**What to produce**
Output every line of the entries below as a Markdown table with two columns, Row and Line, numbering the rows in order and leaving out blank lines.

+---+

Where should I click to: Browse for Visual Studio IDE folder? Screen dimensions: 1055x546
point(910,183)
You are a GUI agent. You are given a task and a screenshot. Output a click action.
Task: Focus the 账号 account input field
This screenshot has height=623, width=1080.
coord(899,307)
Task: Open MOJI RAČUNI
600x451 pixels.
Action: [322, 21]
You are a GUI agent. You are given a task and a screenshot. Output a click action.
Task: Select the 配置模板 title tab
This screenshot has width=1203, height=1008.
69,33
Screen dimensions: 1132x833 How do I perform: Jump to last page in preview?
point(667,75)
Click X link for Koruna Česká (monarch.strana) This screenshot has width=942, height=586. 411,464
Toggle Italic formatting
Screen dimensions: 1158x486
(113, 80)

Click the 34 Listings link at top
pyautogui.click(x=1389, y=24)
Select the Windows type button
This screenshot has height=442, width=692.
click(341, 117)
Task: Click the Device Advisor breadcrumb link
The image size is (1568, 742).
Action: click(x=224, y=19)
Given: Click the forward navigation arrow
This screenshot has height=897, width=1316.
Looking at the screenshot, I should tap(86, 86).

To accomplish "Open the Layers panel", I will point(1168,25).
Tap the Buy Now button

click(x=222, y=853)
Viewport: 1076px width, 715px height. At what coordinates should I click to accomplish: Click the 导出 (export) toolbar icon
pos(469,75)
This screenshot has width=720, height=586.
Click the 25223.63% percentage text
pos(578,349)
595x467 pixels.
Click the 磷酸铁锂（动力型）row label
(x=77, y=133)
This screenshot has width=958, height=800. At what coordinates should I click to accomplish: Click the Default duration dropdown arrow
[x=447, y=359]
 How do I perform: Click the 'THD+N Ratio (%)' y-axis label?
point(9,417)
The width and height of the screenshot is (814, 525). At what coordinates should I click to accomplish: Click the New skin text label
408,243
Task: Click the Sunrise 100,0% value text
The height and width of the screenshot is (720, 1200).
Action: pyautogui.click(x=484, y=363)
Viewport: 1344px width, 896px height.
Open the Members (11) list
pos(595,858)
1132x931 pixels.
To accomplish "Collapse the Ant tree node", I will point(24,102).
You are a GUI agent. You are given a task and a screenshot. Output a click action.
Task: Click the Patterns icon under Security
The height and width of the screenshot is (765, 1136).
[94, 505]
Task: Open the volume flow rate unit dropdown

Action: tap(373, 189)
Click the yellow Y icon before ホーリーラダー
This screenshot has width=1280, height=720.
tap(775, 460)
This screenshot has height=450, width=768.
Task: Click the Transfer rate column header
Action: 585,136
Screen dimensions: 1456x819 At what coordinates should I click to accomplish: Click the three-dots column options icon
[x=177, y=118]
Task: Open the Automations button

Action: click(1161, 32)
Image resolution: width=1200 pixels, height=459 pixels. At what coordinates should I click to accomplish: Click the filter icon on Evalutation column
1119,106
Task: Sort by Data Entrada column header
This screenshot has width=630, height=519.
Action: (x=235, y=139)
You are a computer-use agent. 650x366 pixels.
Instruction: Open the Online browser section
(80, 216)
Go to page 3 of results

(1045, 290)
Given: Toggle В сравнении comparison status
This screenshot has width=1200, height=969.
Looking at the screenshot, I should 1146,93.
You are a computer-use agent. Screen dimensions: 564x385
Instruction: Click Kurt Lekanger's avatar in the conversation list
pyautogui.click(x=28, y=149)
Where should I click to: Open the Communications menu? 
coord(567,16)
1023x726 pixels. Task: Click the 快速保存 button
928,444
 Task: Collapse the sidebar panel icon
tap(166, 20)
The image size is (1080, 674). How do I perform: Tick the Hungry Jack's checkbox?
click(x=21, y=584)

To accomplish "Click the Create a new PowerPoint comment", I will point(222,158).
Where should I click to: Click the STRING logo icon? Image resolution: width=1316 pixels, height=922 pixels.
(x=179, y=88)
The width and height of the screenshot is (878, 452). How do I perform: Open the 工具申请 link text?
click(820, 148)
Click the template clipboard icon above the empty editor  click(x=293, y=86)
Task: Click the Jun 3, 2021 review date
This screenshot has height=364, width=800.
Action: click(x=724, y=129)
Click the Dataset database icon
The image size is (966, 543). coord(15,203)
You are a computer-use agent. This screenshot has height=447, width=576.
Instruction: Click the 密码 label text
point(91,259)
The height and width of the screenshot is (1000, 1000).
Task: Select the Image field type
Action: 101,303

+---+

**Written answer**
| Row | Line |
|---|---|
| 1 | Where should I click to: Browse for Visual Studio IDE folder? Screen dimensions: 1055x546 |
| 2 | point(910,183) |
| 3 | You are a GUI agent. You are given a task and a screenshot. Output a click action. |
| 4 | Task: Focus the 账号 account input field |
| 5 | This screenshot has height=623, width=1080. |
| 6 | coord(899,307) |
| 7 | Task: Open MOJI RAČUNI |
| 8 | 600x451 pixels. |
| 9 | Action: [322, 21] |
| 10 | You are a GUI agent. You are given a task and a screenshot. Output a click action. |
| 11 | Task: Select the 配置模板 title tab |
| 12 | This screenshot has width=1203, height=1008. |
| 13 | 69,33 |
| 14 | Screen dimensions: 1132x833 How do I perform: Jump to last page in preview? |
| 15 | point(667,75) |
| 16 | Click X link for Koruna Česká (monarch.strana) This screenshot has width=942, height=586. 411,464 |
| 17 | Toggle Italic formatting |
| 18 | Screen dimensions: 1158x486 |
| 19 | (113, 80) |
| 20 | Click the 34 Listings link at top |
| 21 | pyautogui.click(x=1389, y=24) |
| 22 | Select the Windows type button |
| 23 | This screenshot has height=442, width=692. |
| 24 | click(341, 117) |
| 25 | Task: Click the Device Advisor breadcrumb link |
| 26 | The image size is (1568, 742). |
| 27 | Action: click(x=224, y=19) |
| 28 | Given: Click the forward navigation arrow |
| 29 | This screenshot has height=897, width=1316. |
| 30 | Looking at the screenshot, I should tap(86, 86). |
| 31 | To accomplish "Open the Layers panel", I will point(1168,25). |
| 32 | Tap the Buy Now button |
| 33 | click(x=222, y=853) |
| 34 | Viewport: 1076px width, 715px height. At what coordinates should I click to accomplish: Click the 导出 (export) toolbar icon |
| 35 | pos(469,75) |
| 36 | This screenshot has width=720, height=586. |
| 37 | Click the 25223.63% percentage text |
| 38 | pos(578,349) |
| 39 | 595x467 pixels. |
| 40 | Click the 磷酸铁锂（动力型）row label |
| 41 | (x=77, y=133) |
| 42 | This screenshot has width=958, height=800. At what coordinates should I click to accomplish: Click the Default duration dropdown arrow |
| 43 | [x=447, y=359] |
| 44 |  How do I perform: Click the 'THD+N Ratio (%)' y-axis label? |
| 45 | point(9,417) |
| 46 | The width and height of the screenshot is (814, 525). At what coordinates should I click to accomplish: Click the New skin text label |
| 47 | 408,243 |
| 48 | Task: Click the Sunrise 100,0% value text |
| 49 | The height and width of the screenshot is (720, 1200). |
| 50 | Action: pyautogui.click(x=484, y=363) |
| 51 | Viewport: 1344px width, 896px height. |
| 52 | Open the Members (11) list |
| 53 | pos(595,858) |
| 54 | 1132x931 pixels. |
| 55 | To accomplish "Collapse the Ant tree node", I will point(24,102). |
| 56 | You are a GUI agent. You are given a task and a screenshot. Output a click action. |
| 57 | Task: Click the Patterns icon under Security |
| 58 | The height and width of the screenshot is (765, 1136). |
| 59 | [94, 505] |
| 60 | Task: Open the volume flow rate unit dropdown |
| 61 | Action: tap(373, 189) |
| 62 | Click the yellow Y icon before ホーリーラダー |
| 63 | This screenshot has width=1280, height=720. |
| 64 | tap(775, 460) |
| 65 | This screenshot has height=450, width=768. |
| 66 | Task: Click the Transfer rate column header |
| 67 | Action: 585,136 |
| 68 | Screen dimensions: 1456x819 At what coordinates should I click to accomplish: Click the three-dots column options icon |
| 69 | [x=177, y=118] |
| 70 | Task: Open the Automations button |
| 71 | Action: click(1161, 32) |
| 72 | Image resolution: width=1200 pixels, height=459 pixels. At what coordinates should I click to accomplish: Click the filter icon on Evalutation column |
| 73 | 1119,106 |
| 74 | Task: Sort by Data Entrada column header |
| 75 | This screenshot has width=630, height=519. |
| 76 | Action: (x=235, y=139) |
| 77 | You are a computer-use agent. 650x366 pixels. |
| 78 | Instruction: Open the Online browser section |
| 79 | (80, 216) |
| 80 | Go to page 3 of results |
| 81 | (1045, 290) |
| 82 | Given: Toggle В сравнении comparison status |
| 83 | This screenshot has width=1200, height=969. |
| 84 | Looking at the screenshot, I should 1146,93. |
| 85 | You are a computer-use agent. Screen dimensions: 564x385 |
| 86 | Instruction: Click Kurt Lekanger's avatar in the conversation list |
| 87 | pyautogui.click(x=28, y=149) |
| 88 | Where should I click to: Open the Communications menu?  |
| 89 | coord(567,16) |
| 90 | 1023x726 pixels. Task: Click the 快速保存 button |
| 91 | 928,444 |
| 92 |  Task: Collapse the sidebar panel icon |
| 93 | tap(166, 20) |
| 94 | The image size is (1080, 674). How do I perform: Tick the Hungry Jack's checkbox? |
| 95 | click(x=21, y=584) |
| 96 | To accomplish "Click the Create a new PowerPoint comment", I will point(222,158). |
| 97 | Where should I click to: Click the STRING logo icon? Image resolution: width=1316 pixels, height=922 pixels. |
| 98 | (x=179, y=88) |
| 99 | The width and height of the screenshot is (878, 452). How do I perform: Open the 工具申请 link text? |
| 100 | click(820, 148) |
| 101 | Click the template clipboard icon above the empty editor  click(x=293, y=86) |
| 102 | Task: Click the Jun 3, 2021 review date |
| 103 | This screenshot has height=364, width=800. |
| 104 | Action: click(x=724, y=129) |
| 105 | Click the Dataset database icon |
| 106 | The image size is (966, 543). coord(15,203) |
| 107 | You are a computer-use agent. This screenshot has height=447, width=576. |
| 108 | Instruction: Click the 密码 label text |
| 109 | point(91,259) |
| 110 | The height and width of the screenshot is (1000, 1000). |
| 111 | Task: Select the Image field type |
| 112 | Action: 101,303 |